##### Records supplied #####

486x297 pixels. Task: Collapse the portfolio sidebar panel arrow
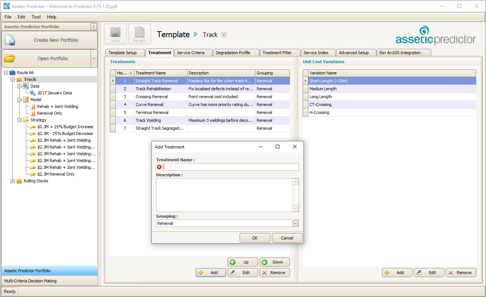[94, 27]
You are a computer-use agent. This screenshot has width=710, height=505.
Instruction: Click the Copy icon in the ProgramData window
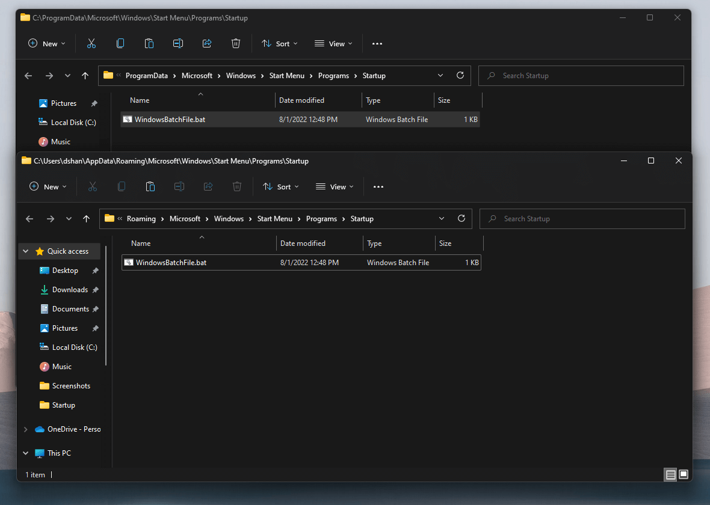[120, 43]
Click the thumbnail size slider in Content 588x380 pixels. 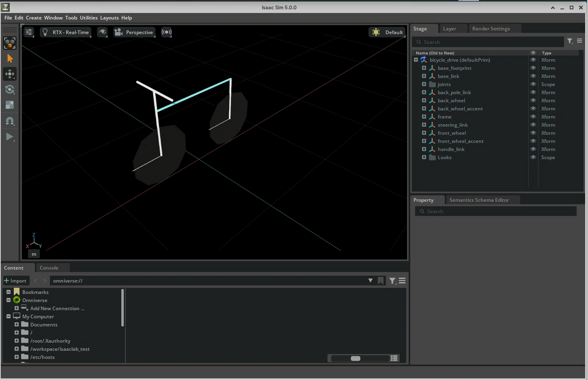(x=355, y=358)
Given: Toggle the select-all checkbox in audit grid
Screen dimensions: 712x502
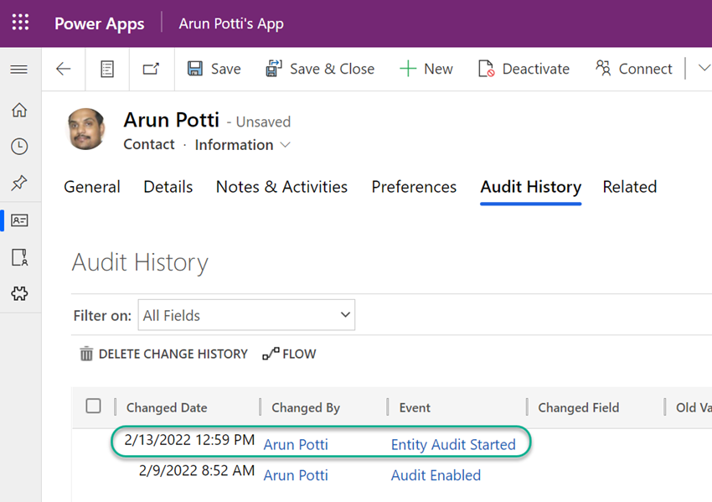Looking at the screenshot, I should (94, 406).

#####

The lines wanted run from the line containing "Given: Toggle the" through the end of the entries; return them exactly, both ends included, and keep pictures out.

▶ Solved problem
Given: Toggle the select-all checkbox in audit grid
Screen dimensions: 712x502
Looking at the screenshot, I should (94, 406).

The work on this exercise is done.